◆ Data for this task:
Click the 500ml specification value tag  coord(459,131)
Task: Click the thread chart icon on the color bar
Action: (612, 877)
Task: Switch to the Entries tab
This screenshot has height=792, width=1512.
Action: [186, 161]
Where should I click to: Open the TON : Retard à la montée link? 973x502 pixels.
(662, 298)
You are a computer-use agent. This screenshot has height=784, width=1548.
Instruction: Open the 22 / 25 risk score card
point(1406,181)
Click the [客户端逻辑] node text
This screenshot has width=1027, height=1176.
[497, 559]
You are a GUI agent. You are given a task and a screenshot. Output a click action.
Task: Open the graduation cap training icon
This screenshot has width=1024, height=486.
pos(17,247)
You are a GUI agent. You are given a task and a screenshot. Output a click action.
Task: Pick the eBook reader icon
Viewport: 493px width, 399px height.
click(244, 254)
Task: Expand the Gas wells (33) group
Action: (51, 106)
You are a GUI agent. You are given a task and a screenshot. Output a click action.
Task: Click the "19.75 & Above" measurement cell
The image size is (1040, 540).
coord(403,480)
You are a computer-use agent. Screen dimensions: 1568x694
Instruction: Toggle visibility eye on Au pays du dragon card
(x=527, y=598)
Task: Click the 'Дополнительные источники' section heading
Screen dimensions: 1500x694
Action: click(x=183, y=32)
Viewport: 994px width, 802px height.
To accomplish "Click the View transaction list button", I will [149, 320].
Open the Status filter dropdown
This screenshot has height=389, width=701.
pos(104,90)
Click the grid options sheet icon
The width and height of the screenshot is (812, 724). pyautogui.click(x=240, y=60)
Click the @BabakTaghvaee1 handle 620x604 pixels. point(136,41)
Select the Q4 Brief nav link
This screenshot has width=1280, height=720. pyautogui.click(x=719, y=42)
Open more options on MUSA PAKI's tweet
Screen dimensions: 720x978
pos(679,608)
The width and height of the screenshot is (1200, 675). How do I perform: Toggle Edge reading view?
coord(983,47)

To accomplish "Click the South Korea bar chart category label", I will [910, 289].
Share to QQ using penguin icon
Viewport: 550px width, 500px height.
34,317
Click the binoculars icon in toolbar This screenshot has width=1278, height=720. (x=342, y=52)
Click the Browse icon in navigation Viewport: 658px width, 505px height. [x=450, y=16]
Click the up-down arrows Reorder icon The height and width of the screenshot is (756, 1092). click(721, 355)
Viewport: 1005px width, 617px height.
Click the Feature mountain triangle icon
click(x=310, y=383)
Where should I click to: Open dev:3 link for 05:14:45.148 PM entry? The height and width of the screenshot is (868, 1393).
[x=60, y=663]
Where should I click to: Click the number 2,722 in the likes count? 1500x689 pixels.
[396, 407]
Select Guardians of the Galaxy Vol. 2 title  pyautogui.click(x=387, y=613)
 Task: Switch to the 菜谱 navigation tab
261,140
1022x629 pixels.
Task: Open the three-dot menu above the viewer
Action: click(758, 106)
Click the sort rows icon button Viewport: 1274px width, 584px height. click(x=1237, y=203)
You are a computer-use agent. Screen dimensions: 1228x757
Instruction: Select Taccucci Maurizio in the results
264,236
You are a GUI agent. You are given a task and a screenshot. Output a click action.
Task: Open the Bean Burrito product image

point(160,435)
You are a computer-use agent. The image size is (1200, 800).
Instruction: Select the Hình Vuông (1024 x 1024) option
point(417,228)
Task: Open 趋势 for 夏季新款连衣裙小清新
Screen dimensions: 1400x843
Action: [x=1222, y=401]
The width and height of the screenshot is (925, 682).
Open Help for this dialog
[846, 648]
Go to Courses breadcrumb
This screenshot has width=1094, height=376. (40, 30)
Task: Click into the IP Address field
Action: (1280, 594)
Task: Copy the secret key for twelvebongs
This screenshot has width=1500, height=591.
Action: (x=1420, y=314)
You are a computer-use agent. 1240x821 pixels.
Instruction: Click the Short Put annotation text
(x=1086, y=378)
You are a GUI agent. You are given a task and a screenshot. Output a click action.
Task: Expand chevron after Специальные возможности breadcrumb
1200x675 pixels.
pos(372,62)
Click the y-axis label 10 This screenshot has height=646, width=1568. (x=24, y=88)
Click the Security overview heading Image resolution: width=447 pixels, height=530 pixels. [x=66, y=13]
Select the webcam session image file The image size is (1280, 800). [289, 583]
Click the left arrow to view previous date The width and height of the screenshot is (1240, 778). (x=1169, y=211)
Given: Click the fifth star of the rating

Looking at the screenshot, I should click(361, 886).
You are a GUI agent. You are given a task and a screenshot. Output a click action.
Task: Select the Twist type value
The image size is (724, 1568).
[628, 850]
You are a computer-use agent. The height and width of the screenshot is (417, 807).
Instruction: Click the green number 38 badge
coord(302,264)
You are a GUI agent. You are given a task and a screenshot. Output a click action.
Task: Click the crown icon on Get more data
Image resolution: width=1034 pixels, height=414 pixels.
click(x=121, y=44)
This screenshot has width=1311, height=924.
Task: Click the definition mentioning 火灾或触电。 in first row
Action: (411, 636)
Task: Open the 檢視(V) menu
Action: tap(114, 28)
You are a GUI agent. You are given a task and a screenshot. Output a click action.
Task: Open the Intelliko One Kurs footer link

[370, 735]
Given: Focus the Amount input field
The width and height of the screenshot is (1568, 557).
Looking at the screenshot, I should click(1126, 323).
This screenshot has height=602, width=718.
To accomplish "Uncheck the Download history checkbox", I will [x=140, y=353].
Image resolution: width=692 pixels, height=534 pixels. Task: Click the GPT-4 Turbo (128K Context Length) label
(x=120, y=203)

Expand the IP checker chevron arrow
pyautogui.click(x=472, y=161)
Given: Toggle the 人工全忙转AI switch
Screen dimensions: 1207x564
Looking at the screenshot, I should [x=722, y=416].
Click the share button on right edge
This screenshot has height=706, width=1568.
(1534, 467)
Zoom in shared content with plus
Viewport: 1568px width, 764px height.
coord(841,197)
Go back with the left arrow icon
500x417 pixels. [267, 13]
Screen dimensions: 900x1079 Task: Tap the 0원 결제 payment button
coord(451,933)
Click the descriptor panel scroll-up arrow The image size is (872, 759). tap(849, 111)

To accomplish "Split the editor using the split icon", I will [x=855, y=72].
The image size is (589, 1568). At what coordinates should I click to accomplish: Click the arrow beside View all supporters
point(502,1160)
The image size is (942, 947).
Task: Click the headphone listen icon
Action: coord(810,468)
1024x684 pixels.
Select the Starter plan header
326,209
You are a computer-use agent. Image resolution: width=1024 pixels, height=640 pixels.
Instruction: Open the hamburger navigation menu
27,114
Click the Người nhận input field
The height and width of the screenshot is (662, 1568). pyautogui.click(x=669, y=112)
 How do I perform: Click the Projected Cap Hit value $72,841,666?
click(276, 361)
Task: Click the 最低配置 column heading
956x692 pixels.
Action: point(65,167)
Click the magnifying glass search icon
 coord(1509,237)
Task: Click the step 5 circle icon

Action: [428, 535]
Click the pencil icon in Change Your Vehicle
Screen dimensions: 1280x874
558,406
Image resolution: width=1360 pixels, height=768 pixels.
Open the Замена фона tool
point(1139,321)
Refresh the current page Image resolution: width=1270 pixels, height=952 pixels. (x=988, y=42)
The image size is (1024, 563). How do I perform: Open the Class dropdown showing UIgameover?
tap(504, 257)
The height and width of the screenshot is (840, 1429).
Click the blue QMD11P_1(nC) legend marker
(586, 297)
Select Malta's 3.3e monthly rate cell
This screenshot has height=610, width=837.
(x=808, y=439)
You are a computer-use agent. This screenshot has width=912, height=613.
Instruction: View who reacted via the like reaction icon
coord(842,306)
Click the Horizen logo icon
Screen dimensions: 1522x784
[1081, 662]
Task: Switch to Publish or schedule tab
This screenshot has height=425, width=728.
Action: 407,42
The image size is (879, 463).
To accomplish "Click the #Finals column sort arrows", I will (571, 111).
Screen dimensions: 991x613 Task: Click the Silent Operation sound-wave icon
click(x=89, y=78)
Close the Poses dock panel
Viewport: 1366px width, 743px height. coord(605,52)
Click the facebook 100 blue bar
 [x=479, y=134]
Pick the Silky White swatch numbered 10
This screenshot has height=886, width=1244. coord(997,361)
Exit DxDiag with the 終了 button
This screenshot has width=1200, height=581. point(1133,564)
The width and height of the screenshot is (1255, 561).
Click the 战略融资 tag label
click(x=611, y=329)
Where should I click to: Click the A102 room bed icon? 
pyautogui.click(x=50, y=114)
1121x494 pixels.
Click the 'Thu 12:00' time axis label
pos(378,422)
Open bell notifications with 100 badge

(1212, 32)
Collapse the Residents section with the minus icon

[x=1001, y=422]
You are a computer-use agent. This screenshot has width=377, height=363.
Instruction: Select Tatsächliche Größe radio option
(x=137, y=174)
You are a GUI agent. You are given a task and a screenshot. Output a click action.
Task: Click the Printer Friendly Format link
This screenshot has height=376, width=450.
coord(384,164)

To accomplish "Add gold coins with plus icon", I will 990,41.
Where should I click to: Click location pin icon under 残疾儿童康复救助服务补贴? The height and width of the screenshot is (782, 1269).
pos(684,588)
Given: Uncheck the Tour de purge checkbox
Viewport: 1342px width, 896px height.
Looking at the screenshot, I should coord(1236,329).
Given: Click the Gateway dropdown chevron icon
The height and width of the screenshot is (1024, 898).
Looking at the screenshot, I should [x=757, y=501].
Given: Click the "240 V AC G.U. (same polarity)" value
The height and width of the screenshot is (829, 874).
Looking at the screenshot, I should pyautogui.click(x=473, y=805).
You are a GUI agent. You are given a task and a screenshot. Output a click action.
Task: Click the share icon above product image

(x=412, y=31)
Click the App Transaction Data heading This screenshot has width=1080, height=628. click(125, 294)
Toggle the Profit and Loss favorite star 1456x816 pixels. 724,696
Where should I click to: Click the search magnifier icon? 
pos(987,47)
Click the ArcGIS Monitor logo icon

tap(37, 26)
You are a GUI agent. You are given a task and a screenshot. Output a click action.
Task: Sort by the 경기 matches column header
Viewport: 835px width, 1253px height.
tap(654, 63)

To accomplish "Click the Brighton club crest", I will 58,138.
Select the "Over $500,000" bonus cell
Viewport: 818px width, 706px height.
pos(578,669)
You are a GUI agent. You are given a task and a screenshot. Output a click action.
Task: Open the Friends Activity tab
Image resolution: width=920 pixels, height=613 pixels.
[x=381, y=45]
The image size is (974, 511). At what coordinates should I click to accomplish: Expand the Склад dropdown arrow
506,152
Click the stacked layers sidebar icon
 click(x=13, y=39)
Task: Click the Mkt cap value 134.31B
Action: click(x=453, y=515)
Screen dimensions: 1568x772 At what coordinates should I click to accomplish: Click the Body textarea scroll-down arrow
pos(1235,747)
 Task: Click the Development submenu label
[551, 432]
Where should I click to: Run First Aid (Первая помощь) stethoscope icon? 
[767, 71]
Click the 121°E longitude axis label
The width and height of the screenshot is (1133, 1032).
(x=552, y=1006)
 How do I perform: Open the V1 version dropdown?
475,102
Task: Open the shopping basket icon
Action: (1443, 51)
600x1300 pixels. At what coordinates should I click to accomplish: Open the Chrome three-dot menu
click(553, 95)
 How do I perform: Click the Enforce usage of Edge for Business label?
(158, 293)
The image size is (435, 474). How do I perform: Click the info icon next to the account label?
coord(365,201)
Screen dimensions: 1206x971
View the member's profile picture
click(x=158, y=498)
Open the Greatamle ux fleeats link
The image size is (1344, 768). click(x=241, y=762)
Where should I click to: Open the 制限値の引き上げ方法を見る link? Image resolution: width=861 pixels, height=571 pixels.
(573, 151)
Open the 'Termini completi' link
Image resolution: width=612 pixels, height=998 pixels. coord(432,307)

◆ Task item: Here the job is to transcribe the lines from the first line of the data through the line containing "has height=784, width=1548.", inclusive, exactly and with nothing else.

◆ Output of the exercise:
Click the 500ml specification value tag  coord(459,131)
Task: Click the thread chart icon on the color bar
Action: (612, 877)
Task: Switch to the Entries tab
This screenshot has height=792, width=1512.
Action: [186, 161]
Where should I click to: Open the TON : Retard à la montée link? 973x502 pixels.
(662, 298)
You are a computer-use agent. This screenshot has height=784, width=1548.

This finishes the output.